Investigations for vascular pathology using Arterial Doppler with segmental pressures and waveform studies revealed peripheral arterial disease. Four-extremity angiogram showed luminal narrowing of distal arteries only on the bilateral upper extremities.
To date, there is no established guideline for the initiation of anti-thromboembolic prophylaxis for patients with Scleroderma and concomitant COVID-19 infection. However, because of the predominantly hypercoagulable state of COVID-19 patients on top of the vascular pathology in Scleroderma, it was deemed prudent to start the patient on Enoxaparin. For the Scleroderma-related Raynaud phenomenon, the goals were to increase comfort and prevent secondary ischemic sequelae, which can be achieved using arteriolar vasodilators [7, 8]. The patient was maintained on Nifedipine 10 mg/tab every 8 hours, Sildenafil 25 mg/tab every 12 hours, and Nitroglycerin patch. Central to the management of Raynaud phenomenon is avoidance of the precipitating circumstances such as cold and stress, and this was emphasized to the patient [7, 8]. Severe digital ulcers are often addressed with Prostacyclin, but due to its unavailability, the patient was started on Bosentan instead [9, 10]. The standard therapy to address the diffuse skin involvement in systemic Scleroderma is Methotrexate, with which the patient had good compliance [7, 8]. Due to progressive skin thickening and persistence of cutaneous lesions, she was started on Cyclophosphamide with subsequent infusions done on outpatient basis.

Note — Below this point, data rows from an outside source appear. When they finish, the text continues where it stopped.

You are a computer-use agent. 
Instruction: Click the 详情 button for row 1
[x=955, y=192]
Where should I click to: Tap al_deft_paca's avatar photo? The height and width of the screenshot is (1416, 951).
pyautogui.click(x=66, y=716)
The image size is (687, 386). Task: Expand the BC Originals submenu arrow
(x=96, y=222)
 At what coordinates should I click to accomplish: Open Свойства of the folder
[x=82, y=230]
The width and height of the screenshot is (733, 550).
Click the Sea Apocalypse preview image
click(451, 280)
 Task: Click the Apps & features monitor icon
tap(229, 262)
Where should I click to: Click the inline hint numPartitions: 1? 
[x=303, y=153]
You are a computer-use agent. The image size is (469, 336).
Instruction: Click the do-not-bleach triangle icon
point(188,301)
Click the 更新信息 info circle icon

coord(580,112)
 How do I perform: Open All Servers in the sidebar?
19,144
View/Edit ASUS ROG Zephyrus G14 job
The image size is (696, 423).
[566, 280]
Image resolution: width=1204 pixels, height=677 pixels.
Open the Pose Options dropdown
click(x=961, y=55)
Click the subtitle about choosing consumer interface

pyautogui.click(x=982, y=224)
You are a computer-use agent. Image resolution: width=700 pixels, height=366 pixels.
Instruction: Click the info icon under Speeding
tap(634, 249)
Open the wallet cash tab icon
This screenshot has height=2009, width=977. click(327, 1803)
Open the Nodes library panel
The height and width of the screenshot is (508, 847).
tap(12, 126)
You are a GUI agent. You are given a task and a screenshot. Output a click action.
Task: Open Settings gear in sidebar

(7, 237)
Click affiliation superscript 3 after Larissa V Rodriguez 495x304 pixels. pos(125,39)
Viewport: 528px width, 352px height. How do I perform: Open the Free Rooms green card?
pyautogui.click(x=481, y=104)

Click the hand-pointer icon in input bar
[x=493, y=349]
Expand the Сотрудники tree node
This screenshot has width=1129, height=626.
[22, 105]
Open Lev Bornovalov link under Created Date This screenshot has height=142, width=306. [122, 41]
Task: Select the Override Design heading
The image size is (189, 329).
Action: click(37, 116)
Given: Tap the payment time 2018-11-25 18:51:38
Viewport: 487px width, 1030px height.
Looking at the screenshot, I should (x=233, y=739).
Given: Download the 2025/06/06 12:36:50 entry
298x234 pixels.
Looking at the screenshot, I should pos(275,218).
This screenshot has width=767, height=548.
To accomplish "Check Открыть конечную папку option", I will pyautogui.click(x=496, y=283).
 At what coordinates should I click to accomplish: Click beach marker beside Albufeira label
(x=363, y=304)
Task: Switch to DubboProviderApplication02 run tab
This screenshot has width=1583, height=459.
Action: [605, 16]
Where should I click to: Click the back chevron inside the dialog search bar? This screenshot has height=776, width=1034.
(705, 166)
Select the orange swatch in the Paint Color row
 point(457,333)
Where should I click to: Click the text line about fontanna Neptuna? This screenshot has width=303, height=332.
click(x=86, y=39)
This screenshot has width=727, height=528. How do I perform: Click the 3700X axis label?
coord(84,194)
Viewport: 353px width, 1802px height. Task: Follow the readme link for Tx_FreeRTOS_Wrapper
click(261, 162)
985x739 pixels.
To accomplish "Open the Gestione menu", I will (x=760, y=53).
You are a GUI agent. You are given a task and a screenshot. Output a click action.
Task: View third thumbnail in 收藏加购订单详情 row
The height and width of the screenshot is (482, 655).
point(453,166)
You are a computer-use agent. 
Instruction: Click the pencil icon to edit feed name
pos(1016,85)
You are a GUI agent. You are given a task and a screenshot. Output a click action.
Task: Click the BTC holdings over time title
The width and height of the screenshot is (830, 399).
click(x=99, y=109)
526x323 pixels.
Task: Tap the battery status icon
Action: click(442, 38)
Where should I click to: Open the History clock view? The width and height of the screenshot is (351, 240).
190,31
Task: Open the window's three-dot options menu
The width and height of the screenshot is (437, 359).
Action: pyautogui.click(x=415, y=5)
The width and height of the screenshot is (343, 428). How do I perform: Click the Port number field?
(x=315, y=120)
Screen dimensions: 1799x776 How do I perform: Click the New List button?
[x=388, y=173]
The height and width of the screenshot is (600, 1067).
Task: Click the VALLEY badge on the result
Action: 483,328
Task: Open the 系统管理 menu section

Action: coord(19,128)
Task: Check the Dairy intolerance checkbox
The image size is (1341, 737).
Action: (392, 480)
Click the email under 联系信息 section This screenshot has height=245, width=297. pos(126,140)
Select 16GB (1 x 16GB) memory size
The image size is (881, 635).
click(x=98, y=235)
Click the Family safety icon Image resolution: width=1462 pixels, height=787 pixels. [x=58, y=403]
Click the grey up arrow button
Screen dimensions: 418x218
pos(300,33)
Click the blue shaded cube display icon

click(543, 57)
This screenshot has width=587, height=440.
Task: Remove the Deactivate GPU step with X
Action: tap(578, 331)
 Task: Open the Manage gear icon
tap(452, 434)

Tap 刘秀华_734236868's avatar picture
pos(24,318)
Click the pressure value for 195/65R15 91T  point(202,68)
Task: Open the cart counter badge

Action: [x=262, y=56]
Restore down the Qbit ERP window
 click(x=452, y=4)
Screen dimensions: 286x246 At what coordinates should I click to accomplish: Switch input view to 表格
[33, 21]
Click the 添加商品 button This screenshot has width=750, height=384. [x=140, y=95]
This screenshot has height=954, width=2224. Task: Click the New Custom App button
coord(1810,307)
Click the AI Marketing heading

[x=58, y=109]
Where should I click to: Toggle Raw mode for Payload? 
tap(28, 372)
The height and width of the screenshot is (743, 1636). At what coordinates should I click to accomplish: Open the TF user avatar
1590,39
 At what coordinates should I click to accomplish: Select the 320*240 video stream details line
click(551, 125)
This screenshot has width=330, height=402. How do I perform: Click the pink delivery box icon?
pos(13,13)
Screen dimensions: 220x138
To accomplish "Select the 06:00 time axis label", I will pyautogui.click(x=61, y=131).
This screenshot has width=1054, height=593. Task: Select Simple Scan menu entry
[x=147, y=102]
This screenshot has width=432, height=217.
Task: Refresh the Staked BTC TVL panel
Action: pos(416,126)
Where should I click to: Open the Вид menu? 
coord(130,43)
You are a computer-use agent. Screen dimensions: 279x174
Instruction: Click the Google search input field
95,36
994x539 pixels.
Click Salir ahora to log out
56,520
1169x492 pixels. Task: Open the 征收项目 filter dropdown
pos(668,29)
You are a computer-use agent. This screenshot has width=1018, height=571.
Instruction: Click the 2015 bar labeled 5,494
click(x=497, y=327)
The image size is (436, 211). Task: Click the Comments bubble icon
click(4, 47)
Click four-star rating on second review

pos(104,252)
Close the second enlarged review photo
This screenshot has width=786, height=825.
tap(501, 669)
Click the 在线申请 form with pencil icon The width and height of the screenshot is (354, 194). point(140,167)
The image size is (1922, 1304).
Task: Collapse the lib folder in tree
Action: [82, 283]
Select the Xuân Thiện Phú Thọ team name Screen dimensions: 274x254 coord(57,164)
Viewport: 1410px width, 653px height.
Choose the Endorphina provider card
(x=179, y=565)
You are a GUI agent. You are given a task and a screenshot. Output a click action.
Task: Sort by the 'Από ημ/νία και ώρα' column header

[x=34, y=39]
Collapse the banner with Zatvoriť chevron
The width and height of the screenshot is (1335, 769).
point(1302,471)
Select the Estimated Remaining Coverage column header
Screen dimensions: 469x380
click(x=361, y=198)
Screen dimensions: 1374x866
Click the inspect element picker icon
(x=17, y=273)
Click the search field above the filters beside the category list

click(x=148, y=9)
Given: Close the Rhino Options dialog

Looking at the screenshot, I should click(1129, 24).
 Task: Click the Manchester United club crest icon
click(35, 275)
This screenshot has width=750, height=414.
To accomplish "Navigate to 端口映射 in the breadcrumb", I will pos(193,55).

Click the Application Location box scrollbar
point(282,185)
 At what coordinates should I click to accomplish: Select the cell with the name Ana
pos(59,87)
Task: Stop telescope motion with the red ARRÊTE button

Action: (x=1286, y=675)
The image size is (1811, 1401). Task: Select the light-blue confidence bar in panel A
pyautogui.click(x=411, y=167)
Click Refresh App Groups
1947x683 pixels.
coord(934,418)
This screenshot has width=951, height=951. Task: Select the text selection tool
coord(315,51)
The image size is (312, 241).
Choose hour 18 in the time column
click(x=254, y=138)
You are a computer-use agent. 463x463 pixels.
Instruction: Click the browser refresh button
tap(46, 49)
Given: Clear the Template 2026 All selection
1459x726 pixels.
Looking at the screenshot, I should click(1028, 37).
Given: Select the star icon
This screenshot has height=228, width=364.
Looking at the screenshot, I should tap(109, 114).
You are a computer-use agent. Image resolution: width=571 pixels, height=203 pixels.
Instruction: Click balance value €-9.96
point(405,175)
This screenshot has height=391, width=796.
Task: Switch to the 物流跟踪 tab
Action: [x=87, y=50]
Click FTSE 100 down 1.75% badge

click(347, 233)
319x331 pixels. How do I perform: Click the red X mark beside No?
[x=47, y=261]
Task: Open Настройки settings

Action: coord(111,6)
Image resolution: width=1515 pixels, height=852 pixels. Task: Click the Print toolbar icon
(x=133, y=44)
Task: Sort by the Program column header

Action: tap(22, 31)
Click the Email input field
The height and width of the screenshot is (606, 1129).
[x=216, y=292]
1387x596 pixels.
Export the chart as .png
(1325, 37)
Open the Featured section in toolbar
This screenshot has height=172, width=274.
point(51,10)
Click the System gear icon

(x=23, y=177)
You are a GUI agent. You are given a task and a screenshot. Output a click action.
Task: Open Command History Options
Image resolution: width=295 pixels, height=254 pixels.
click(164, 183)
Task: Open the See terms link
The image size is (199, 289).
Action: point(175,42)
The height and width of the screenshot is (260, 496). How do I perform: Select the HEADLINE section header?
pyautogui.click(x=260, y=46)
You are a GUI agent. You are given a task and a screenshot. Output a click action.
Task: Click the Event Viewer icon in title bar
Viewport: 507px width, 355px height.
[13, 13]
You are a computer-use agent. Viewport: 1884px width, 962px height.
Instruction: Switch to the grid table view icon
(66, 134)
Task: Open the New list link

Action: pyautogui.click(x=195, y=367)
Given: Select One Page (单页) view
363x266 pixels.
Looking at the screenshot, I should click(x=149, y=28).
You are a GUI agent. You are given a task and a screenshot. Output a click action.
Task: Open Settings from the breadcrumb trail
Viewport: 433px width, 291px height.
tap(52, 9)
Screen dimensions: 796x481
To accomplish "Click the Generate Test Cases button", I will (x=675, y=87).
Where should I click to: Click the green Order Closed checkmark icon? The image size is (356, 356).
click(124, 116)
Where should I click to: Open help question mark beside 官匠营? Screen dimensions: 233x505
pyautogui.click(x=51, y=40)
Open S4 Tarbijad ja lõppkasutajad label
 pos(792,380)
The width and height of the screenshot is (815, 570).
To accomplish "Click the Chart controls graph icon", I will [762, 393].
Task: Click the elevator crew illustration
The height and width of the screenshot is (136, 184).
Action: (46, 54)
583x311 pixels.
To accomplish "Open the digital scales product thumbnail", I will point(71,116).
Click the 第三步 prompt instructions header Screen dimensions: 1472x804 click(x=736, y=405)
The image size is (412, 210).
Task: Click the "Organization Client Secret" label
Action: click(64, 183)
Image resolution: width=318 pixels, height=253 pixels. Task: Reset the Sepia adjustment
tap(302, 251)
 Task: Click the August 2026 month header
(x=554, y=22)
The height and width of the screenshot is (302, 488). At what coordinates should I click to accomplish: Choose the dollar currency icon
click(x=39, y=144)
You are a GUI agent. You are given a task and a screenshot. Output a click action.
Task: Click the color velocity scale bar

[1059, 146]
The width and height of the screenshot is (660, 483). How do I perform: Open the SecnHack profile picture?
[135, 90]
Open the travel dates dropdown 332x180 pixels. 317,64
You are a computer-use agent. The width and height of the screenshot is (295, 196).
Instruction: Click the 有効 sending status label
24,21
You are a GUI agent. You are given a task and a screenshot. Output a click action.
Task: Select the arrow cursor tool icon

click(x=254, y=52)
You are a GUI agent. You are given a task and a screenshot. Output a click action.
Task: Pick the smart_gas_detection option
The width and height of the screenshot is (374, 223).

On follow-up, the patient still experienced Raynaud phenomenon, but there was no progression of the digital ulcers. She has had a total of 5 cycles of Cyclophosphamide infusion, and her previously cyanotic but non-ischemic digits have significantly improved. The adolescent medicine, child psychiatry, rehabilitation medicine, and gastroenterology services were actively managing this patient to help her cope with the burden of chronic autoimmune disease. Adherence to treatment was ensured by providing regular online, and face-to-face clinic consults, providing free medicines and diagnostics through the medical social services, and involving the family in the patient’s care.